Il y a un verbe totalement banni au FN, c’est le verbe "sortir" ! Phillipot dit " Il faut dissoudre l’ Europe !" , cela n’a aucun sens pour qui comprend la langue française... La construction européenne, on y reste ou on en sort.
Ceux qui rigolent du score de l’ UPR dimanche, 0, 41%, soit 77 136 voix, (ce qui est plus que le NPA), devraient se souvenir que le FN en 1981, après 9 ans d’existence a fait 0,18%. ...aux législatives.
"C’est Mitterrand qui a créé la menace Front National" Quand Mitterrand est devenu adepte de l’ultralibéralisme euro atlantiste, en 83/84. Ce qui allait ravager les conditions de vie de son électorat et des régions entières.
Pour faire durer le PS, il a poussé le FN dans les médias et l’a installé dans la vie politique, pour obliger son électorat à continuer à voter PS :
"Votez pour nous, ou ce sera le FN !"
ça eu marché pendant 40 ans ! Le séisme, c’est que ça marche plus ! Mais les médias et les europathes s’en servent toujours pour faire l’amalgame : "Sortie de l’ UE, de l’euro et de l’ OTAN = idées d’extrême -droite"

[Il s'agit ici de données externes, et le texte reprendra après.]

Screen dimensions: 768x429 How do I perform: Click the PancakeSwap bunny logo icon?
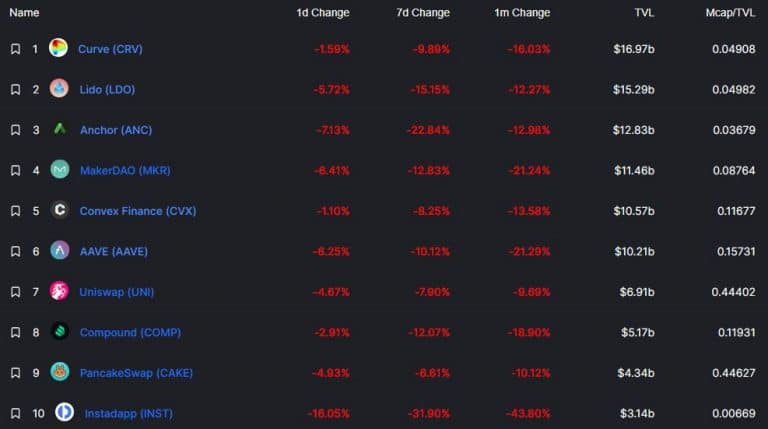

Si le FN et l’ UPR disaient les mêmes choses, l’ UPR ne serait pas censurée et Marine le Pen viendrait discuter avec Asselineau, comme elle discute en ce moment à Bruxelles avec les néos nazis européens pour essayer de faire un groupe...
Phillipot essaye d’inculquer quelques bases économiques aux militants , et de virer ceux qui sont trop ouvertement racistes et xénophobes. Il s’agit d’une opération destinée à donner un visage présentable au FN.
Il est peut-être utile de rappeler que l’ UPR n’est ni Gaulliste, ni Nationaliste, ni Souverainiste.
C’est un Mouvement de Libération Nationale, sur le modèle du Conseil National de la Résistance, dont le programme est un copié/coller réactualisé. Les adhérents viennent de tous les courants politiques.
Pour faire des alliances avec d’autres Partis, ’UPR a des conditions très précises :
* La sortie clairement exprimée de l’ UE, de l’euro et le l’ OTAN, légalement par l’ article 50.
* Avoir dans son programme des éléments de progrès social.
* Ne pas tenir des propos qui divisent les Français.
* Avoir une éthique politique. Ne pas tenir des discours "caméléons", différents d’un lieu à l’autre ou d’un public à un autre.
Depuis la création de l’ UPR en 2007, Asselineau propose à tous les Partis politiques un débat public. Aucun n’a accepté.